GOAL = Which lines in the records below contain the string "height"? Copy each such line in full.

▶

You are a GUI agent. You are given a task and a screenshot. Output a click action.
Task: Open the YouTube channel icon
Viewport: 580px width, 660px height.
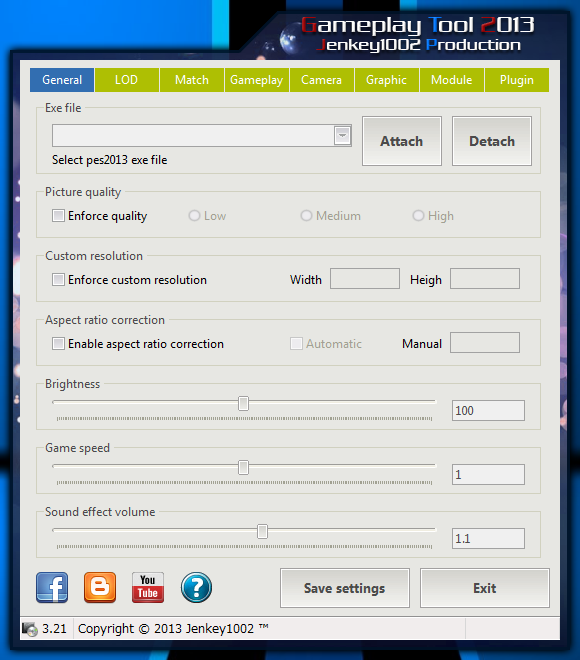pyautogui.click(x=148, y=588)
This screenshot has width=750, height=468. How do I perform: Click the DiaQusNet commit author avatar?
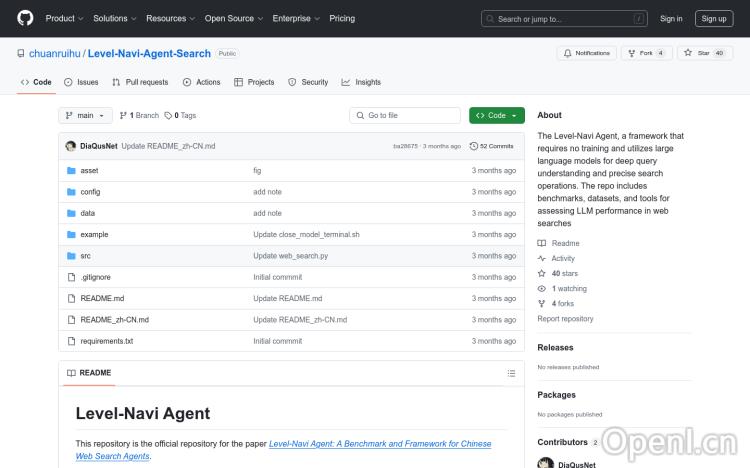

◀
▶

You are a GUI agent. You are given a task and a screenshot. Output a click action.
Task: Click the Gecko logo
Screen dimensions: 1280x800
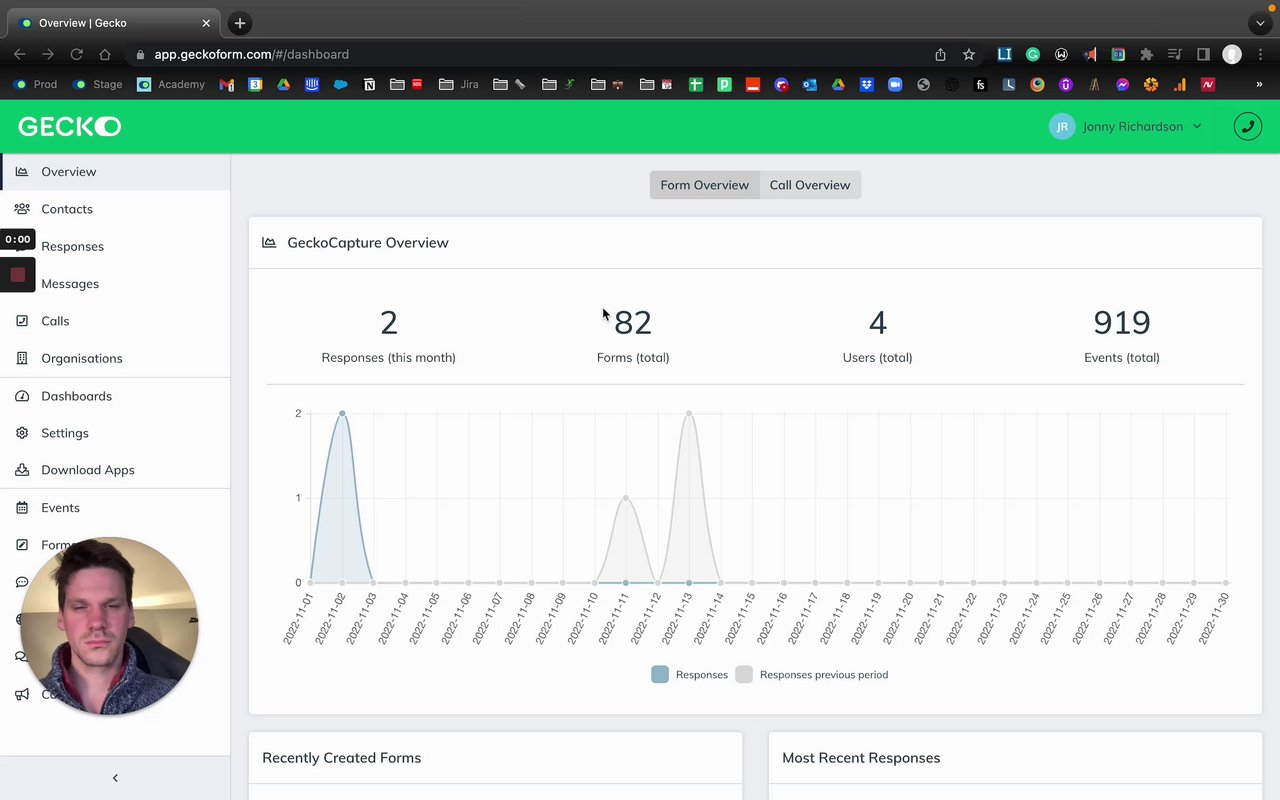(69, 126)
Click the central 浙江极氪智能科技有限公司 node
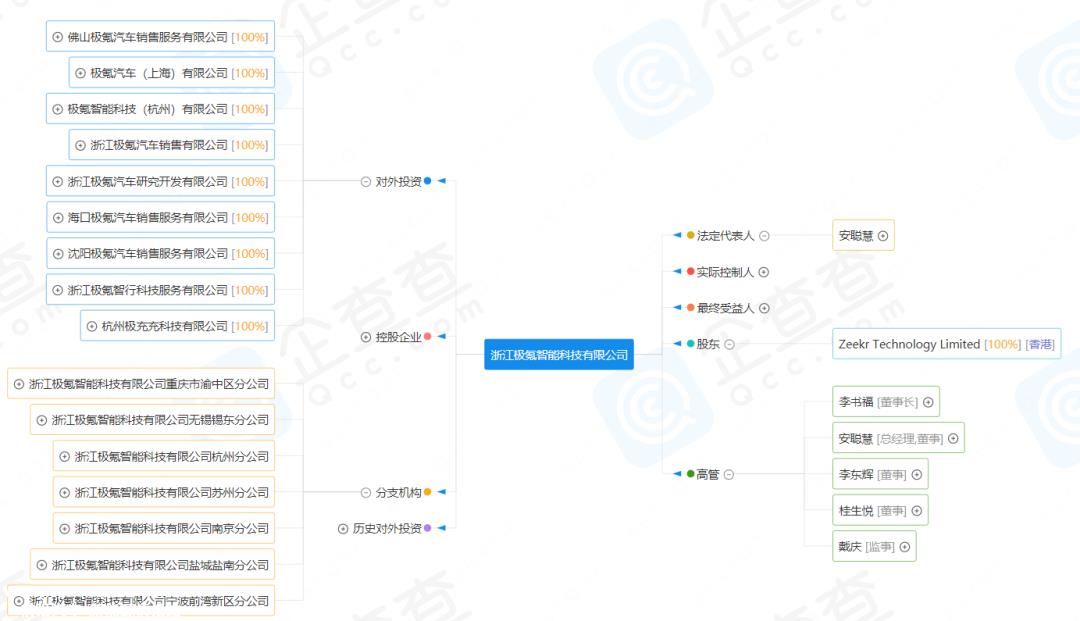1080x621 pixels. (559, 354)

◀

WRITTEN ANSWER =
Viewport: 580px width, 660px height.
This screenshot has width=750, height=468. How do I perform: Click the DiaQusNet commit author avatar?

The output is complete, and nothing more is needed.